Page excerpt
====================

The which
command is unlikely to be broken under Solaris 10. It is just a csh
script1.
Should this script contents is really corrupted, you can replace it by copy pasting the following lines in it. That will restore its standard behavior.
#! /usr/bin/csh -f
#
# Copyright 2005 Sun Microsystems, Inc. All rights reserved.
# Use is subject to license terms.
#
# Copyright (c) 1980 Regents of the University of California.
# All rights reserved. The Berkeley Software License Agreement
# specifies the terms and conditions for redistribution.
#
#ident "%Z%%M% %I% %E% SMI"
#
# which : tells you which program you get
#
# Set prompt so .cshrc will think we're interactive and set aliases.
# Save and restore path to prevent .cshrc from messing it up.
set _which_saved_path_ = ( $path )
set prompt = ""
if ( -r ~/.cshrc && -f ~/.cshrc ) source ~/.cshrc
set path = ( $_which_saved_path_ )
unset prompt _which_saved_path_
set noglob
set exit_status = 0
foreach arg ( $argv )
set alius = `alias $arg`
switch ( $#alius )
case 0 :
breaksw
case 1 :
set arg = $alius[1]
breaksw
default :
echo ${arg}: " " aliased to $alius
continue
endsw
unset found
if ( "$arg:h" != "$arg:t" ) then # head != tail, don't search
if ( -e $arg ) then # just do simple lookup
echo $arg
else
echo $arg not found
set exit_status = 1
endif
continue
else
foreach i ( $path )

====================

Record excerpts
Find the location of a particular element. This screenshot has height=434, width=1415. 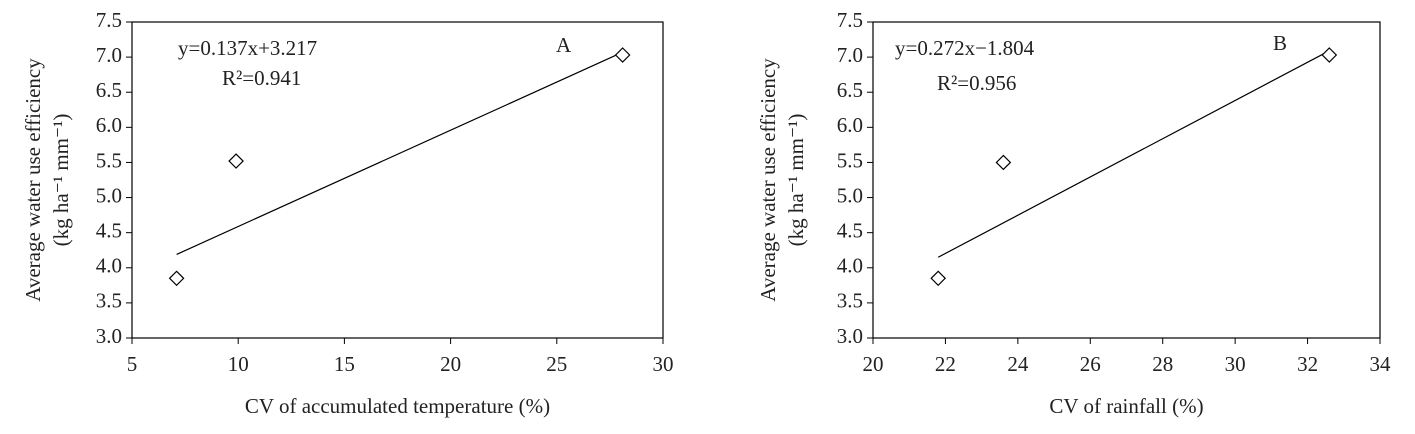

r-squared: R²=0.956 is located at coordinates (976, 83).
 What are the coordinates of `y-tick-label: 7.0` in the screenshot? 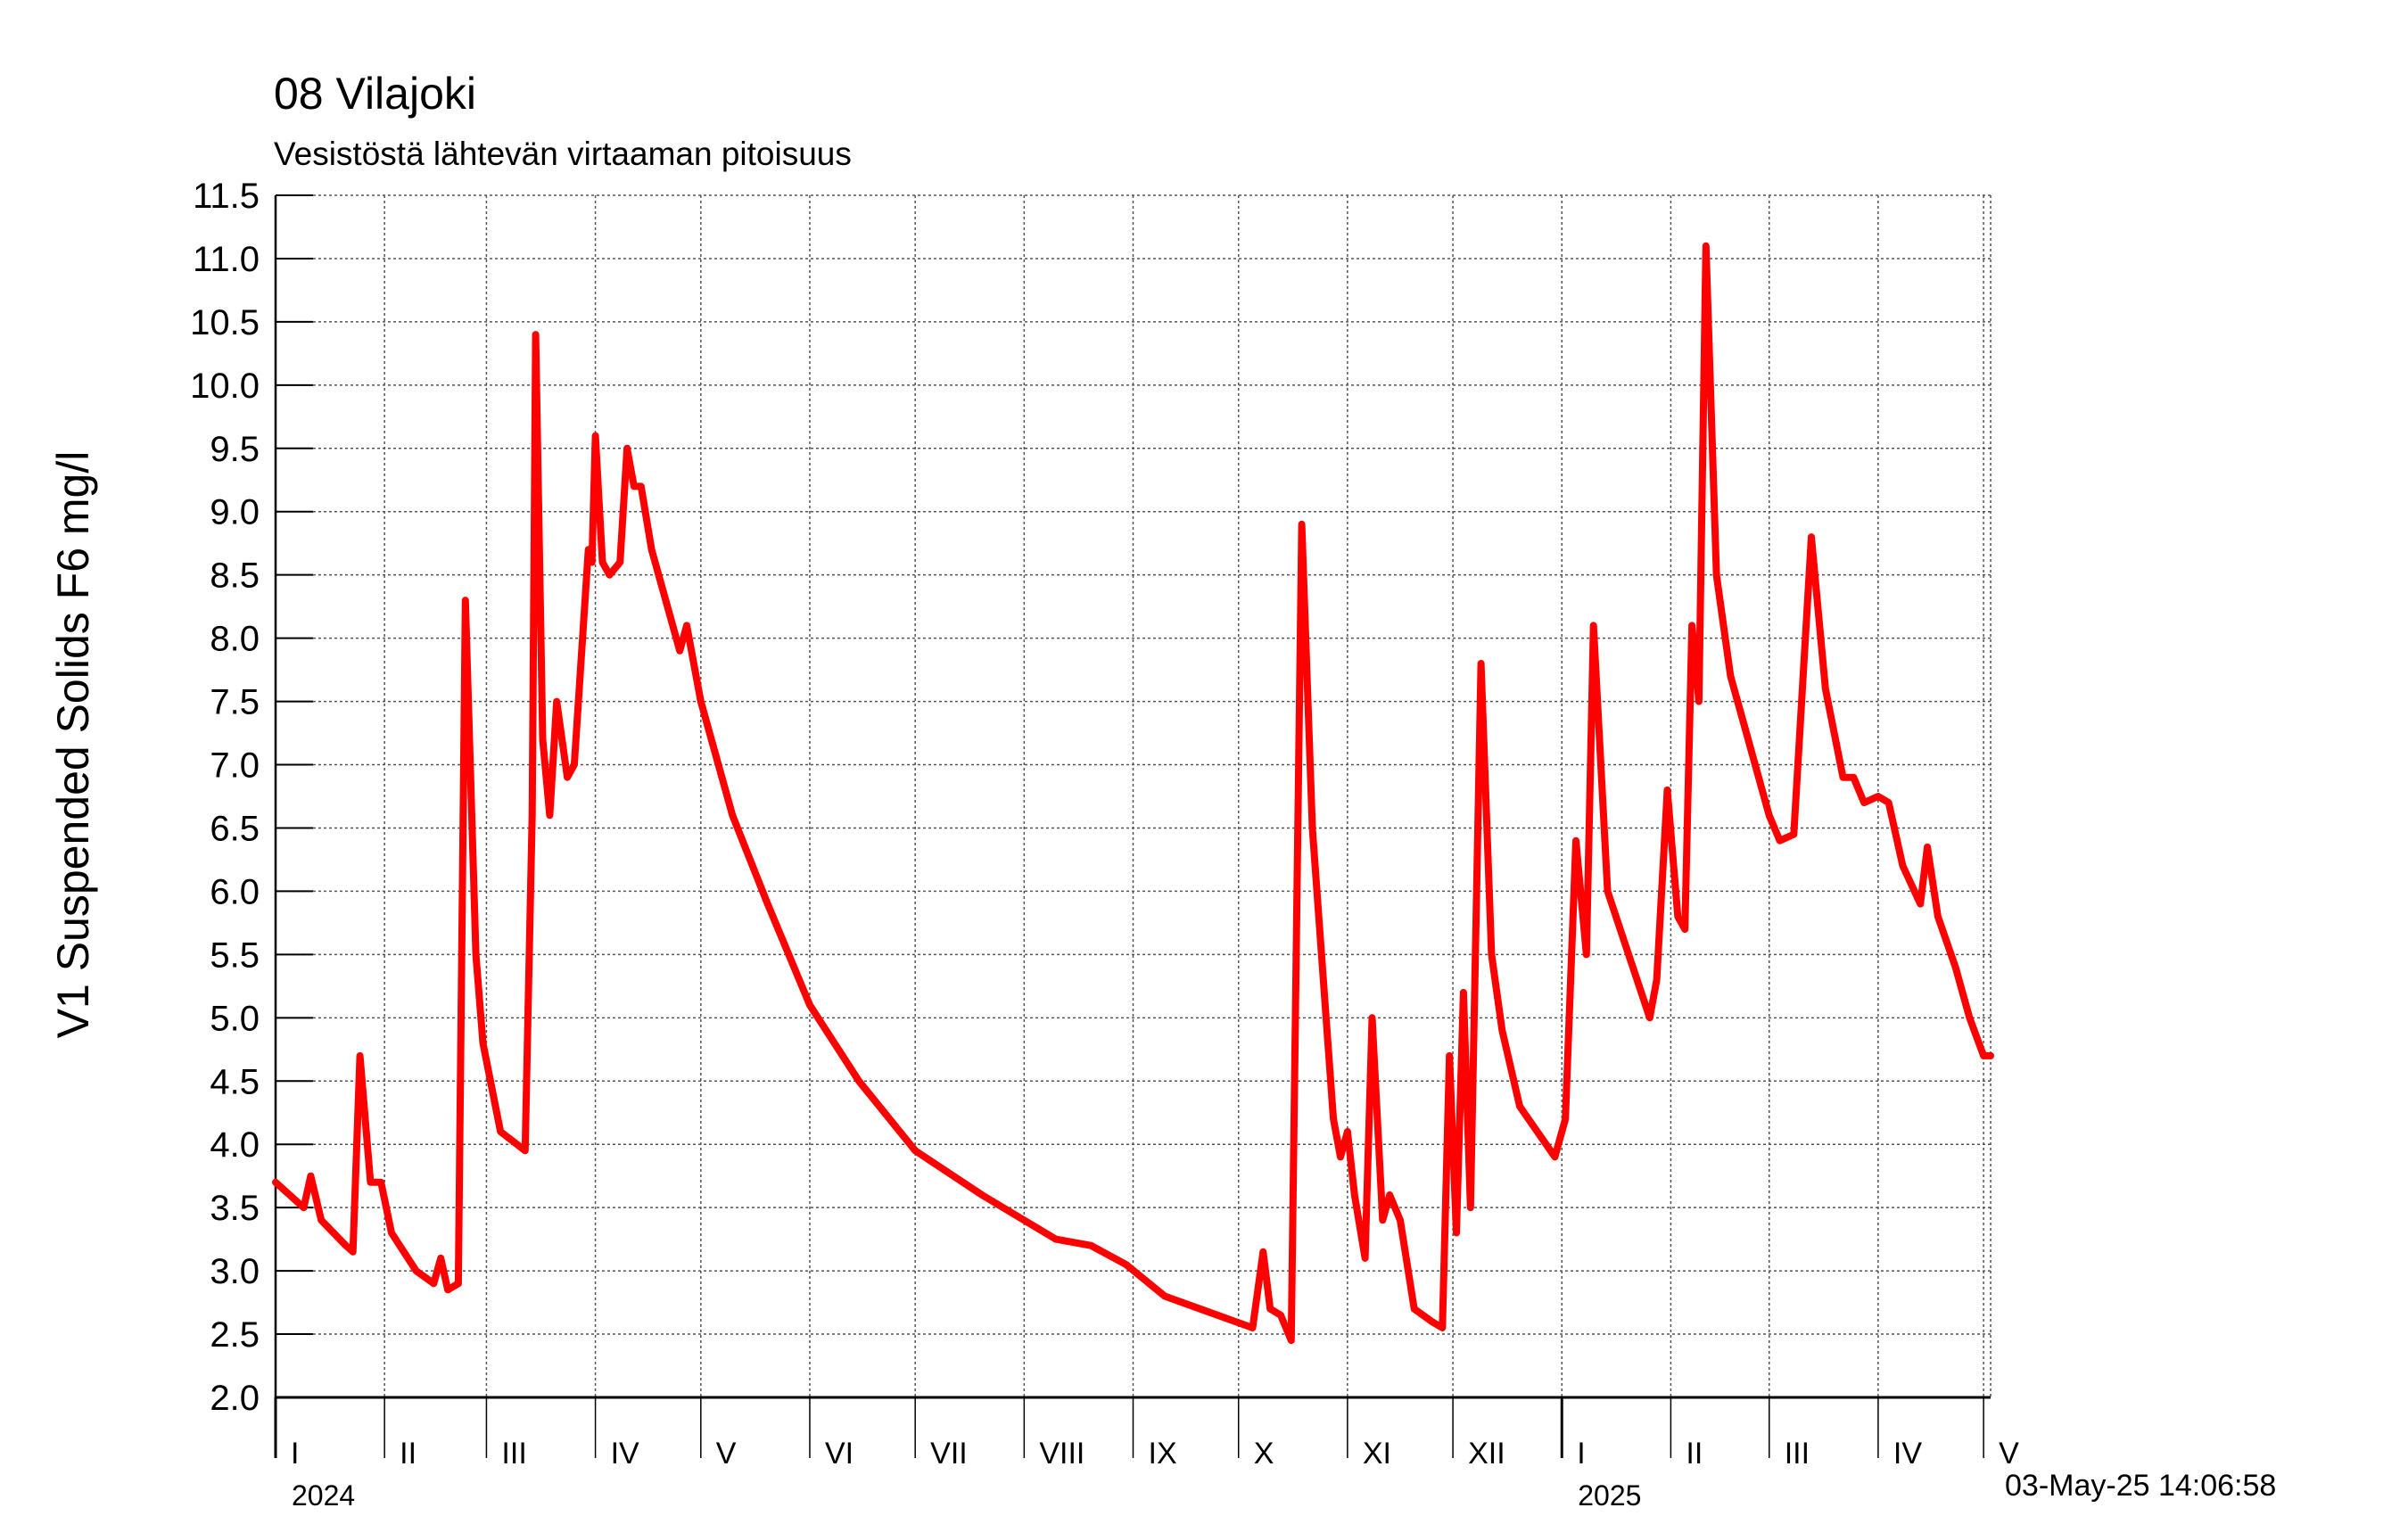 It's located at (235, 766).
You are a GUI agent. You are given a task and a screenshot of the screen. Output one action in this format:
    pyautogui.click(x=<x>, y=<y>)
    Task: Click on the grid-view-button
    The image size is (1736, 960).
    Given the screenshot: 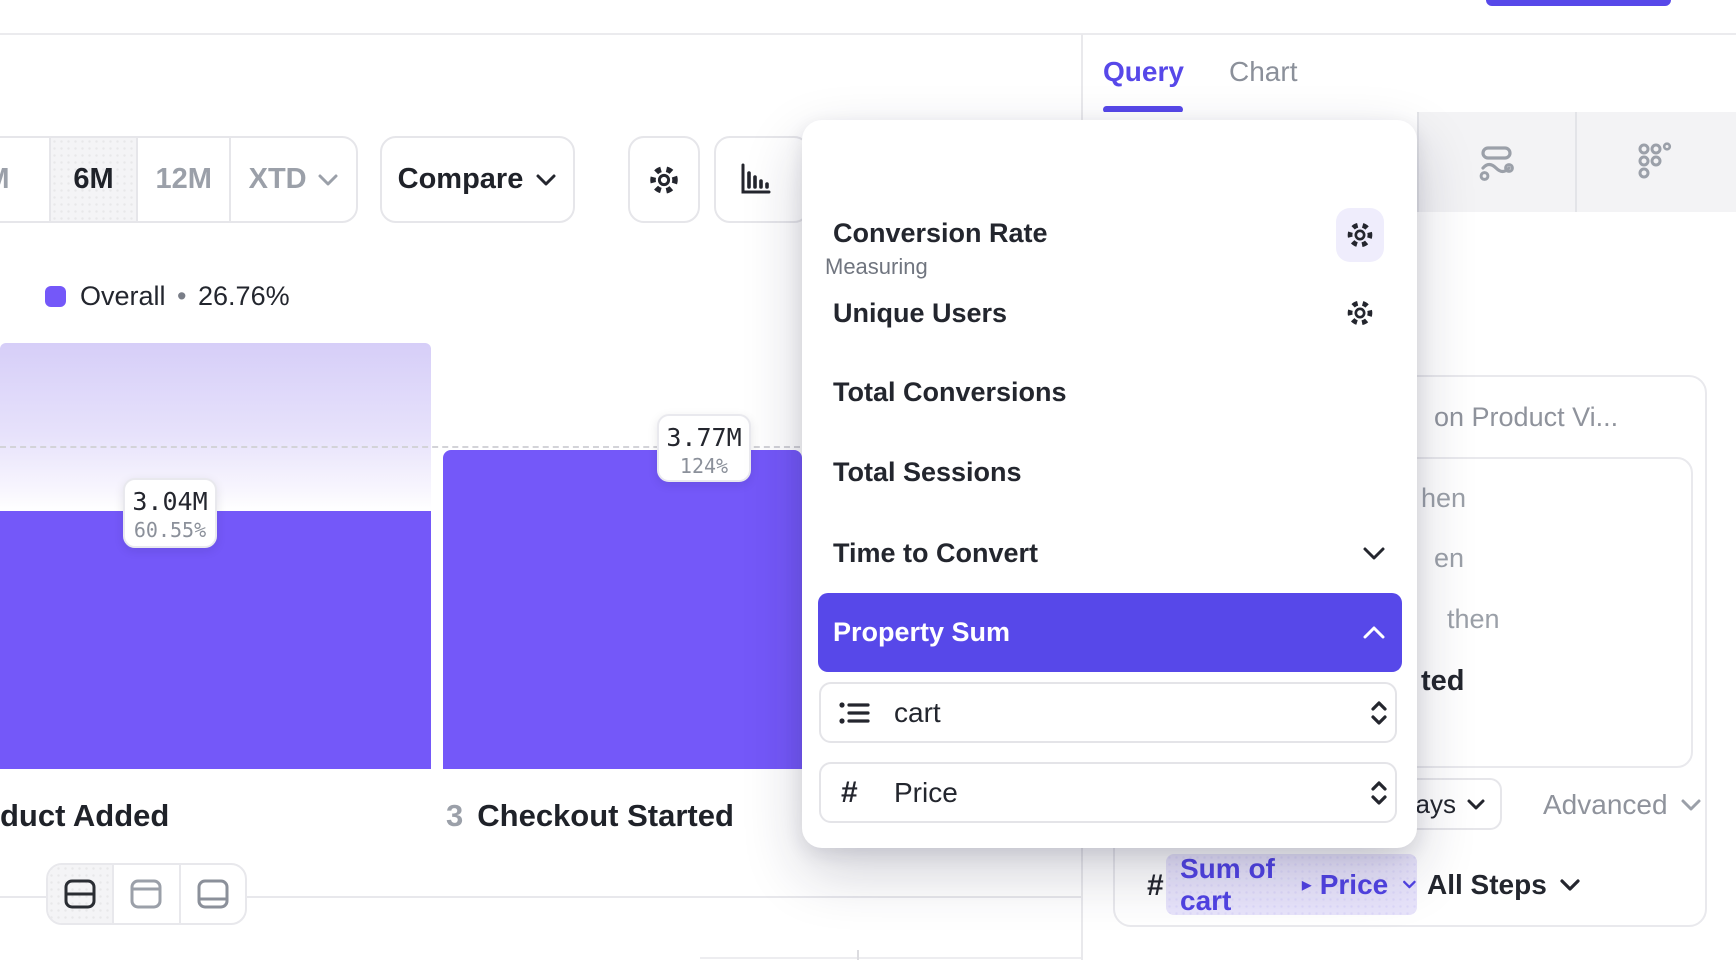 What is the action you would take?
    pyautogui.click(x=1656, y=162)
    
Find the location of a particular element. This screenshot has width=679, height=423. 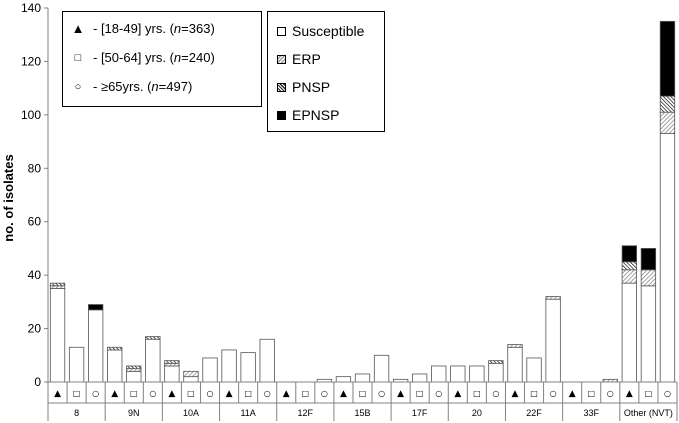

====================

Task set
(1) What kind of script is the which command under Solaris 10, according to the page about that command?
(2) From the page about the Solaris 10 which command, reproduce the passage starting at "#! /usr/bin/csh -f" and ending at "and set aliases.".

Exercise results
(1) A csh script.

(2)
#! /usr/bin/csh -f
#
# Copyright 2005 Sun Microsystems, Inc. All rights reserved.
# Use is subject to license terms.
#
# Copyright (c) 1980 Regents of the University of California.
# All rights reserved. The Berkeley Software License Agreement
# specifies the terms and conditions for redistribution.
#
#ident "%Z%%M% %I% %E% SMI"
#
# which : tells you which program you get
#
# Set prompt so .cshrc will think we're interactive and set aliases.